Re: [PATCH] kcsan: Treat runtime as NMI-like with interrupt tracing

From: Marco Elver
Date: Mon Aug 17 2020 - 03:10:53 EST


On Tue, 11 Aug 2020 at 08:56, Marco Elver <elver@xxxxxxxxxx> wrote:
> On Mon, 10 Aug 2020 at 22:18, Thomas Gleixner <tglx@xxxxxxxxxxxxx> wrote:
> > Marco Elver <elver@xxxxxxxxxx> writes:
> > > Since KCSAN instrumentation is everywhere, we need to treat the hooks
> > > NMI-like for interrupt tracing. In order to present an as 'normal' as
> > > possible context to the code called by KCSAN when reporting errors, we
> > > need to update the IRQ-tracing state.
> > >
> > > Tested: Several runs through kcsan-test with different configuration
> > > (PROVE_LOCKING on/off), as well as hours of syzbot testing with the
> > > original config that caught the problem (without CONFIG_PARAVIRT=y,
> > > which appears to cause IRQ state tracking inconsistencies even when
> > > KCSAN remains off, see Link).
> > >
> > > Link: https://lkml.kernel.org/r/0000000000007d3b2d05ac1c303e@xxxxxxxxxx
> > > Fixes: 248591f5d257 ("kcsan: Make KCSAN compatible with new IRQ state tracking")
> > > Reported-by: syzbot+8db9e1ecde74e590a657@xxxxxxxxxxxxxxxxxxxxxxxxx
> > > Co-developed-by: Peter Zijlstra (Intel) <peterz@xxxxxxxxxxxxx>
> > > Signed-off-by: Marco Elver <elver@xxxxxxxxxx>
> > > ---
> > > Patch Note: This patch applies to latest mainline.
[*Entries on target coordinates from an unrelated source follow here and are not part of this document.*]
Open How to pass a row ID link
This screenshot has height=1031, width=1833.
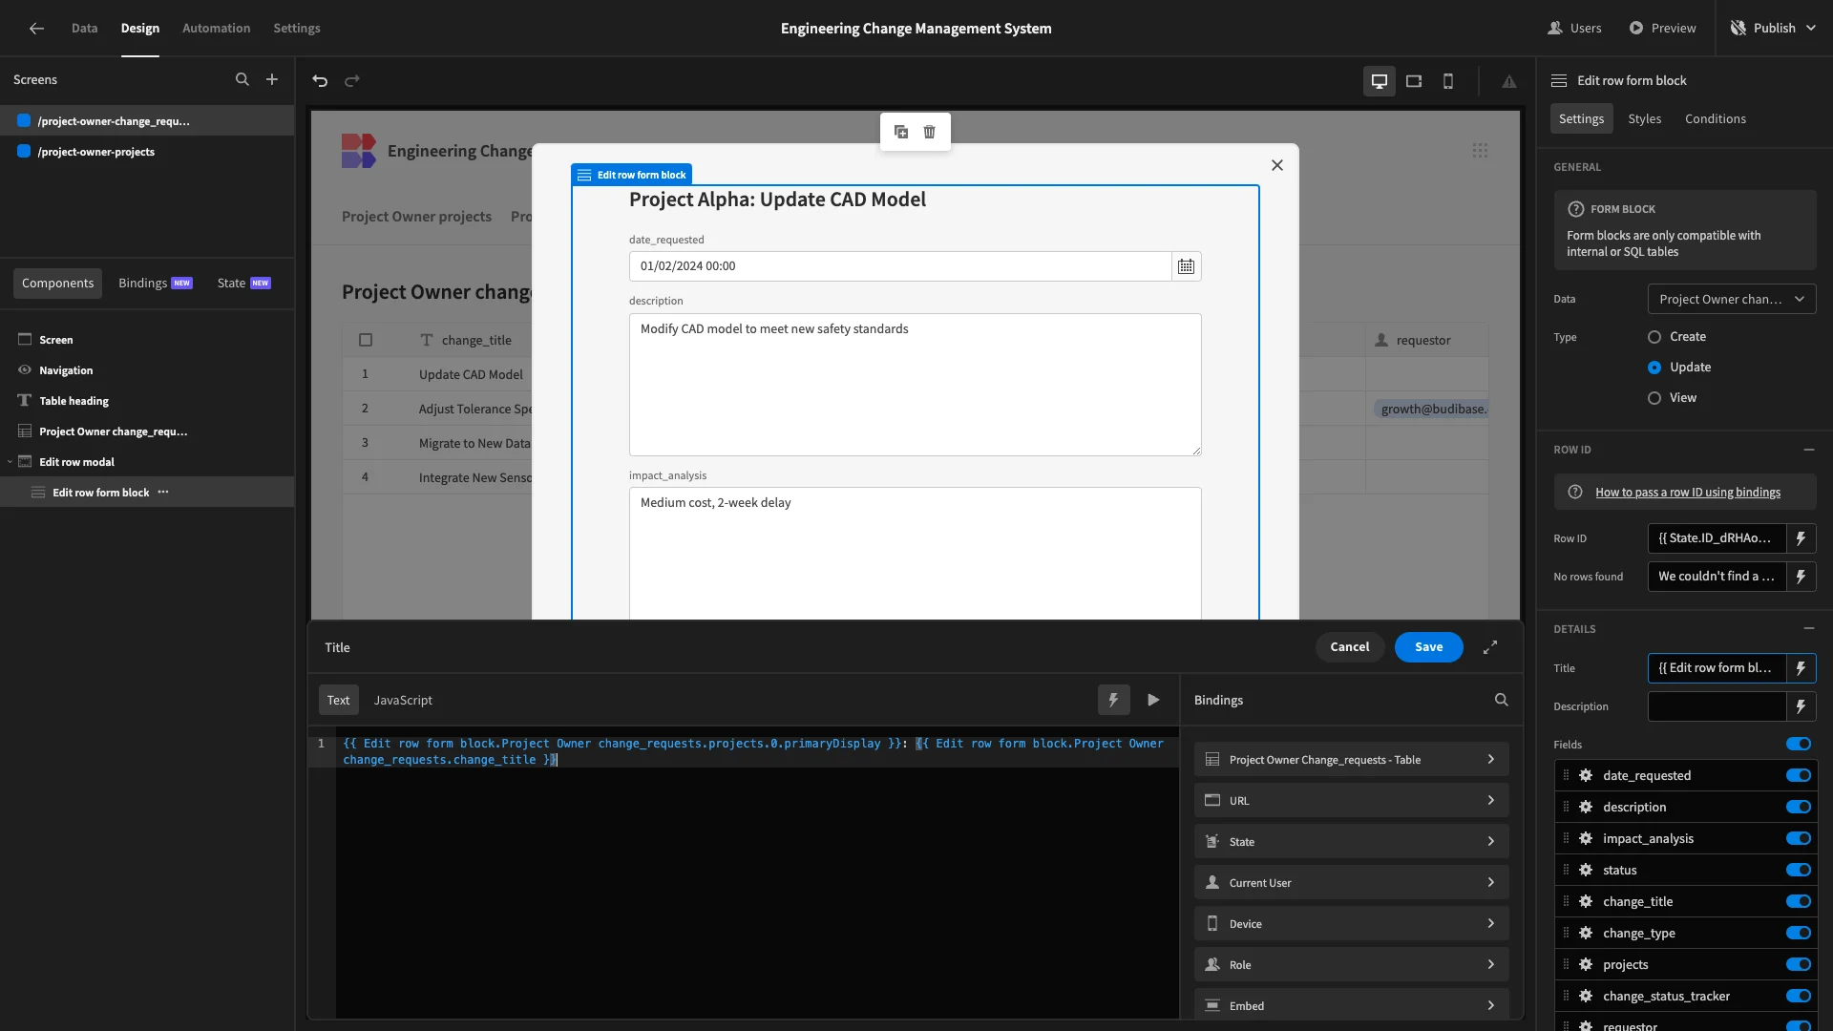1687,493
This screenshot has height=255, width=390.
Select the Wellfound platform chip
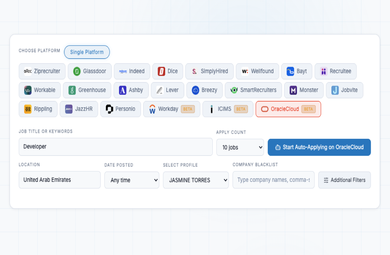pyautogui.click(x=257, y=71)
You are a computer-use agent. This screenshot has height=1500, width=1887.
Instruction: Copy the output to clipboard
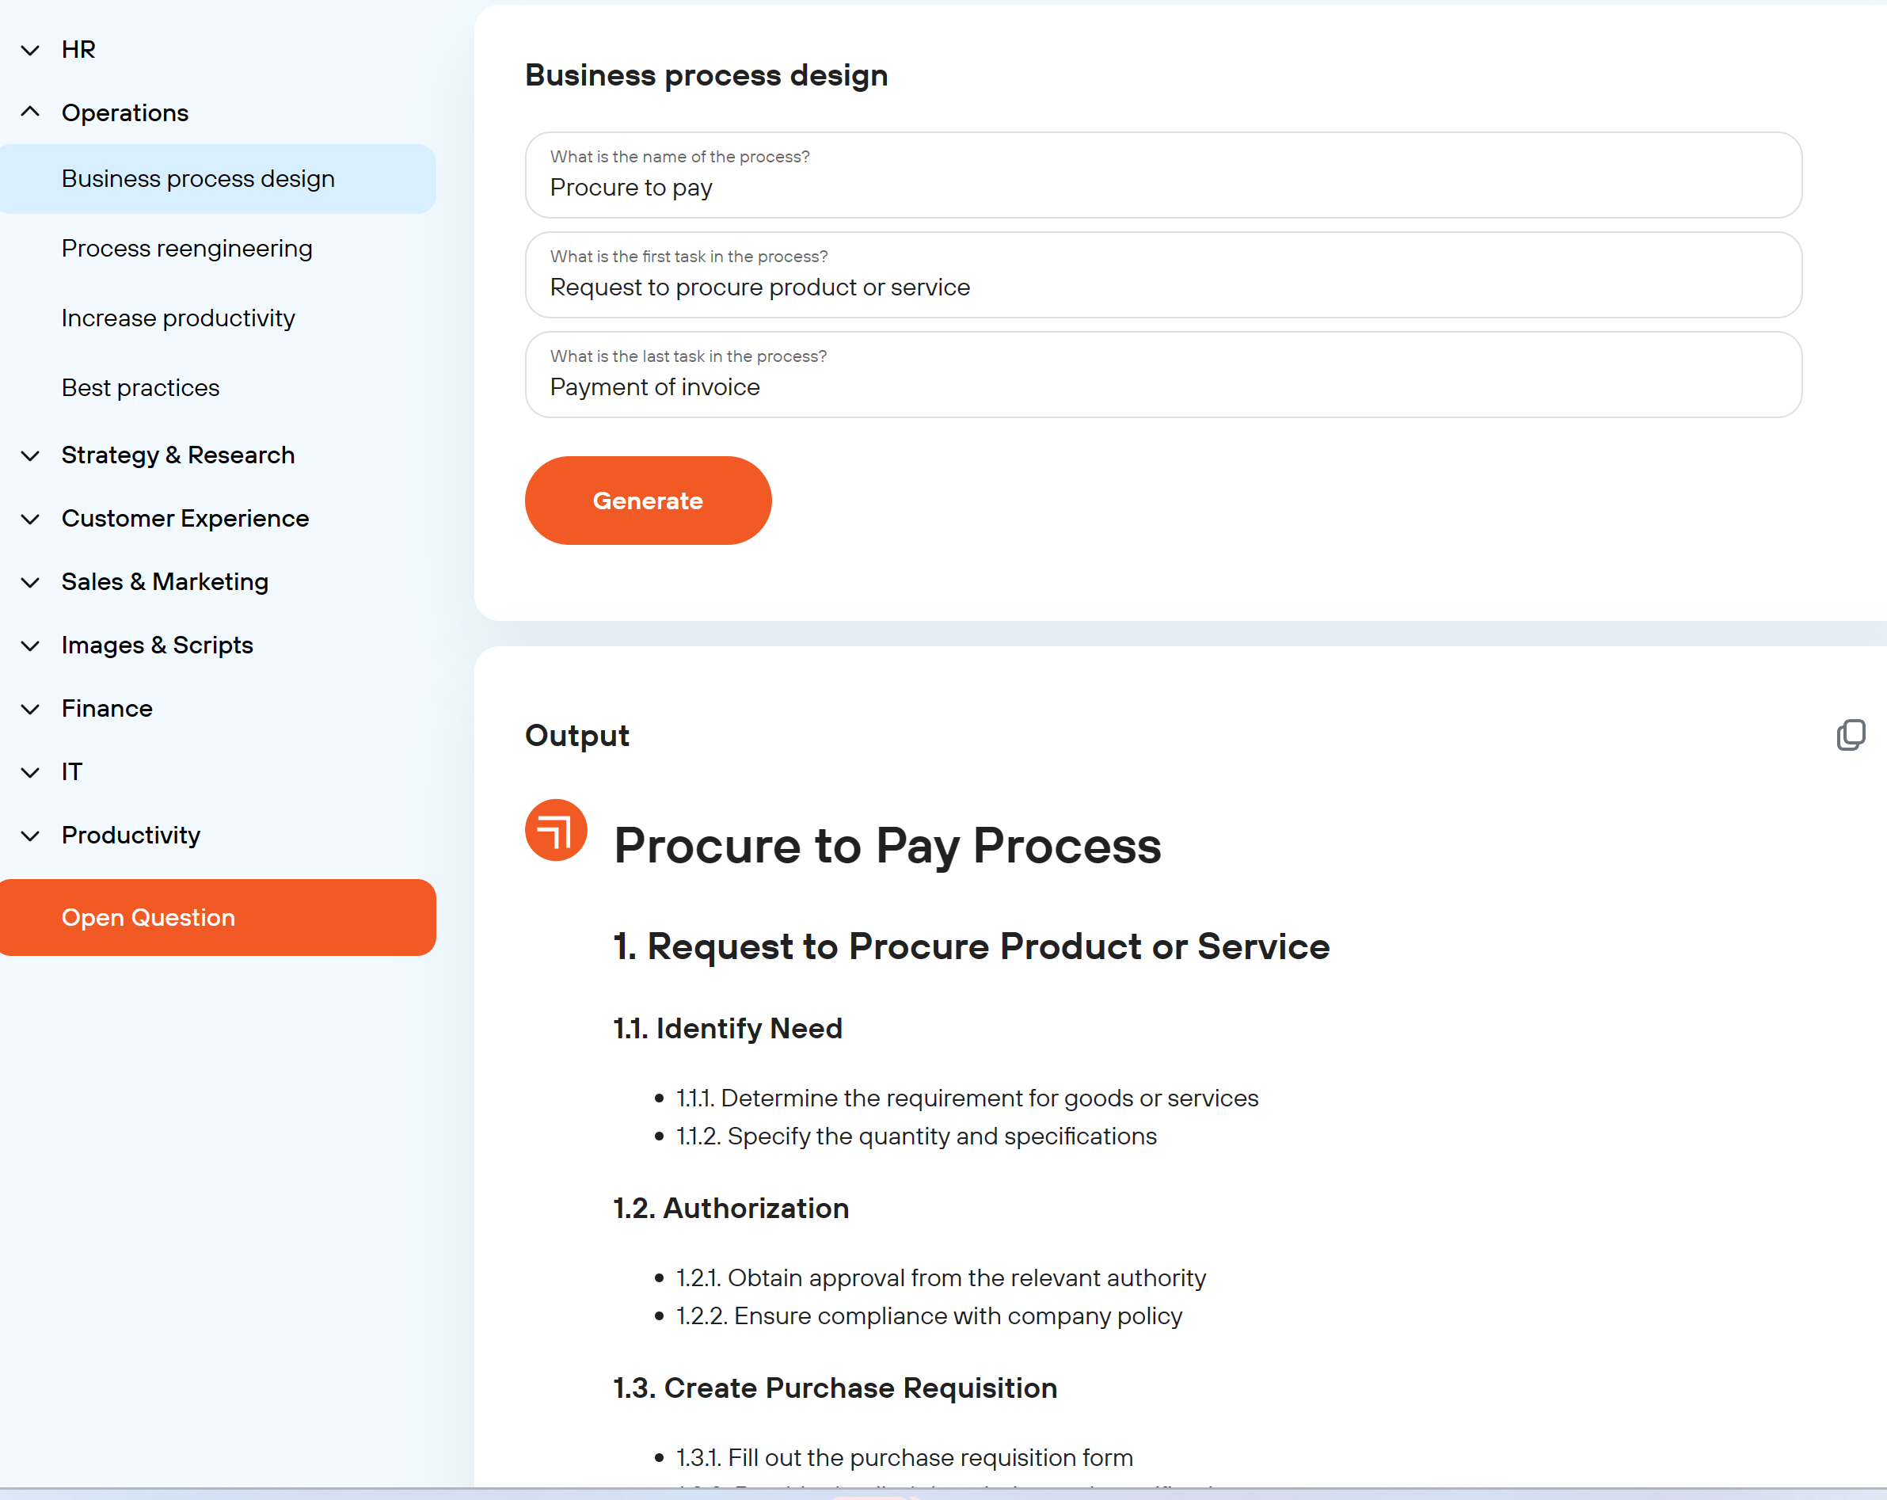(1849, 735)
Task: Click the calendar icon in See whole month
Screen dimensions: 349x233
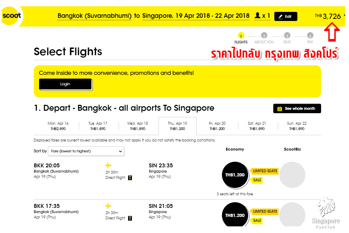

While current
> > > mainline suffers from the above problem, the configs required to hit the
> > > issue are likely not enabled too often (of course with PROVE_LOCKING on;
> > > we hit it on syzbot though). It'll probably be wise to queue this as
> > > normal on -rcu, just in case something is still off, given the
> > > non-trivial nature of the issue. (If it should instead go to mainline
> > > right now as a fix, I'd like some more test time on syzbot.)
> >
> > I'd rather stick it into mainline before -rc1.
> >
> > Reviewed-by: Thomas Gleixner <tglx@xxxxxxxxxxxxx>
>
> Thank you, sounds good.
>
> FWIW I let it run on syzkaller over night once more, rebased against
> Sunday's mainline, and found no DEBUG_LOCKDEP issues. (It still found
> the known issue in irqentry_exit(), but is not specific to KCSAN:
> https://lore.kernel.org/lkml/000000000000e3068105ac405407@xxxxxxxxxx/)

I lost track of what's happening with the IRQ state tracking patches.
Do we still need this?

Or would Peter's new approach (to make raw->non-raw work) supersede this patch?
https://lkml.kernel.org/r/20200811201755.GI35926@xxxxxxxxxxxxxxxxxxxxxxxxxxxxxxx

Which would appear to be the nicer solution.

Thanks,
-- Marco